Nugen Producer includes eight elite plug-ins, designed to provide users with deeper control over their full production workflow. From EQ, stereo panorama and low frequency content, to mixing and mastering for today's streamed delivery services, the Producer Bundle enables users to identify and solve a multitude of audio issues in order to increase the quality and efficiency of any audio production. Meyerson
“I first started using Nugen’s Halo Upmix and Halo Downmix for surround and immersive sound projects, and it was fantastic,” says Meyerson. “From there, I started looking into their other products and realized that Nugen is a company that is on the cutting edge of technology in terms of its offerings.”
Meyerson says he enjoys using Halo Upmix for the variety of techniques it offers while mixing pre-recorded material. The plug-in enables him to achieve natural and coherent upmixing from stereo to 5.1 and 7.1 sound. Meyerson explains that his typical projects fall into two large scale areas—5.1 surround sound or Dolby Atmos. For those projects, film composers typically send him a pre-record or master of the score that they created, much of which ends up in the final mix. In modern scoring, there is also typically a combination of orchestral music and computer-driven elements―such as percussion, guitars, or synth sounds―that need to be added. It is up to the sound mixer to figure out a way to take the stereo scores and turn them into surround sound mixes.
“One of the challenges of these projects is that if you use the same technique over and over again, it’s like putting vanilla syrup on vanilla ice cream; you start losing the effect,” Meyerson explains. “I found the best thing to do is find three or four different techniques to accomplish the same goal. That way, I can keep things interesting and end up with a wider and much more open image. Nugen is a perfect solution for the approach that I use.”

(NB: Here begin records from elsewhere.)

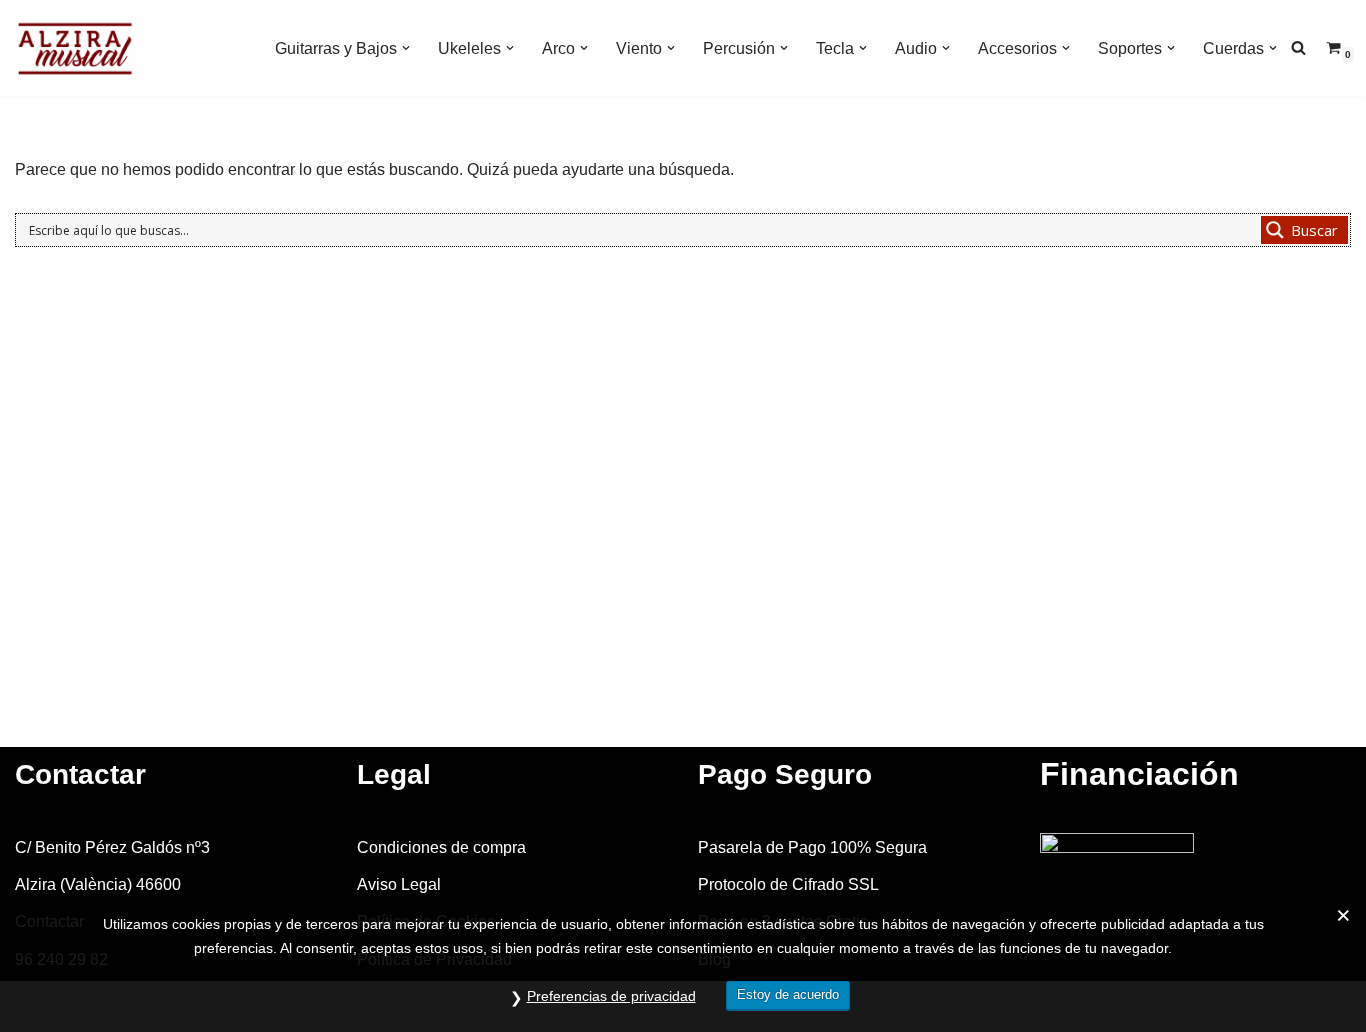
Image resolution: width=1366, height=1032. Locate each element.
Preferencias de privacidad (611, 996)
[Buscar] (1298, 47)
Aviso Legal (399, 884)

Meyerson adds that Upmix doesn’t “color the sound.” In the past, if he took stereo audio and upmixed it to surround, “a lot of things could go wrong, such as losing some of the front image because all of the sound is diverted to the sides for surround, or to the upper/height speakers in Atmos.” Meyerson says he relies on Nugen’s Upmix to negate this from happening.
“I found Nugen is almost invisible,” he continues. “It adds all of those elements and does it in a very elegant way where I am getting a really true sense of width, but it still sounds the same. It still comes back to me at the same level and has the same amount of power and impact. That’s a huge advantage. There are other companies that also do stereo to surround, but those solutions are a little bit more colored. So, even if someone has one of the other options, I encourage them to add Halo Upmix to their package, because it really is a fantastic tool.”

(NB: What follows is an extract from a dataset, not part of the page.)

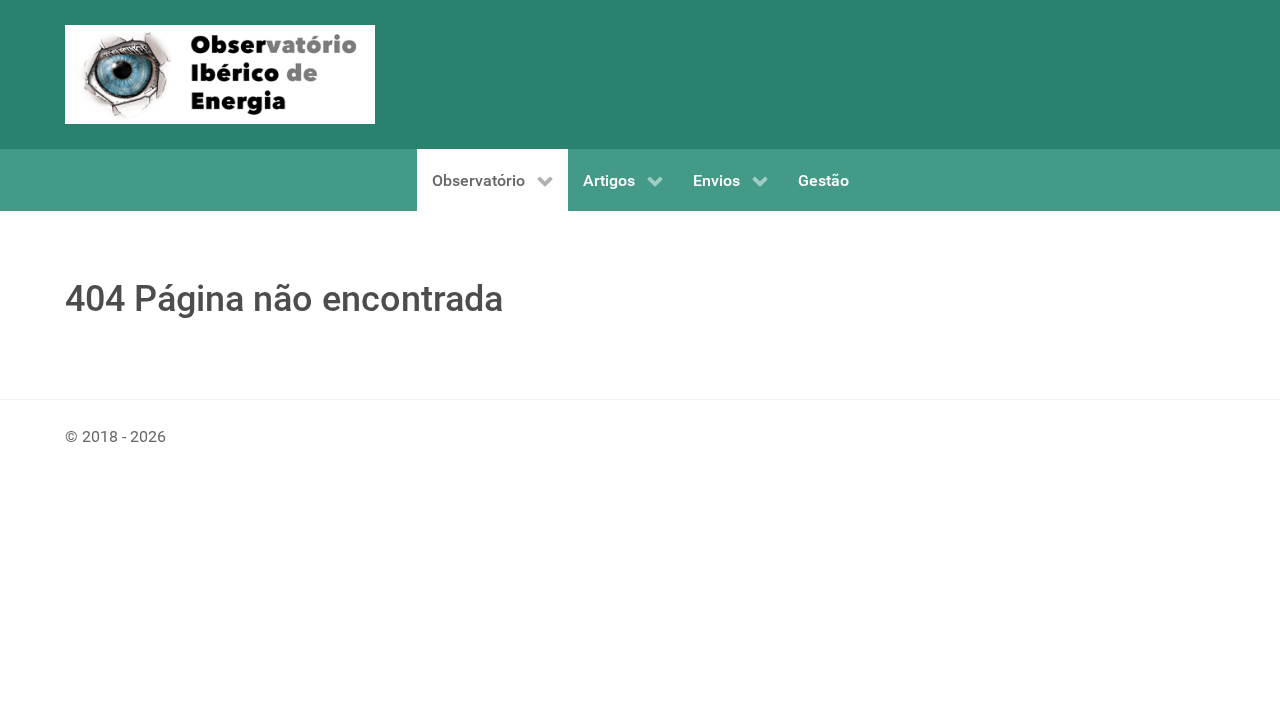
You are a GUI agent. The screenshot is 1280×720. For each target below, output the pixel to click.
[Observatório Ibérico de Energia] (220, 73)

Meyerson says Nugen’s Stereoizer stereo widening software is also beneficial when he receives stereo sound that has all the content on the same stereo plane. “Sometimes it can sound a little too mono or a little too wide, but what I found while mixing is that I get so much benefit out of varying the width of my files, even mono,” he adds. “Nugen’s Stereoizer is such a good solution because it is frequency-based. You can control the low-end to stay steady and focused on the center and have the high-frequency start spilling out. Stereoizer is a helpful tool for getting outside the speaker.”
With the Nugen Stereoizer capabilities, Meyerson says he can create a much more dynamic mix by “taking some of the keyboards and moving them out five percent or taking the percussion and moving it in five percent, and so forth. Those little changes make a huge difference.”
Meyerson, who began his career as a young student studying classical trumpet and later apprenticed in the music recording industry, has worked on more than 300 movie and video game scores during his four-decade career. Well known for his 30-year residency at Hans Zimmer’s Remote Control production company, Meyerson’s long list of credits include a wide array of blockbuster films. Among these are several Star Wars films; all of the Pirates of the Caribbean and Shrek movies; Dunkirk (2017), The Dark Knight (2008); Wonder Woman (2017), the recent live-action Lion King (2019) and Mulan (2020) films. His credits also extend to video games such as Halo and Gears of War; as well as recording artists like The Reddings, Jody Watley, Nia Peeples, Dead Mouse, Daft Punk and Moby.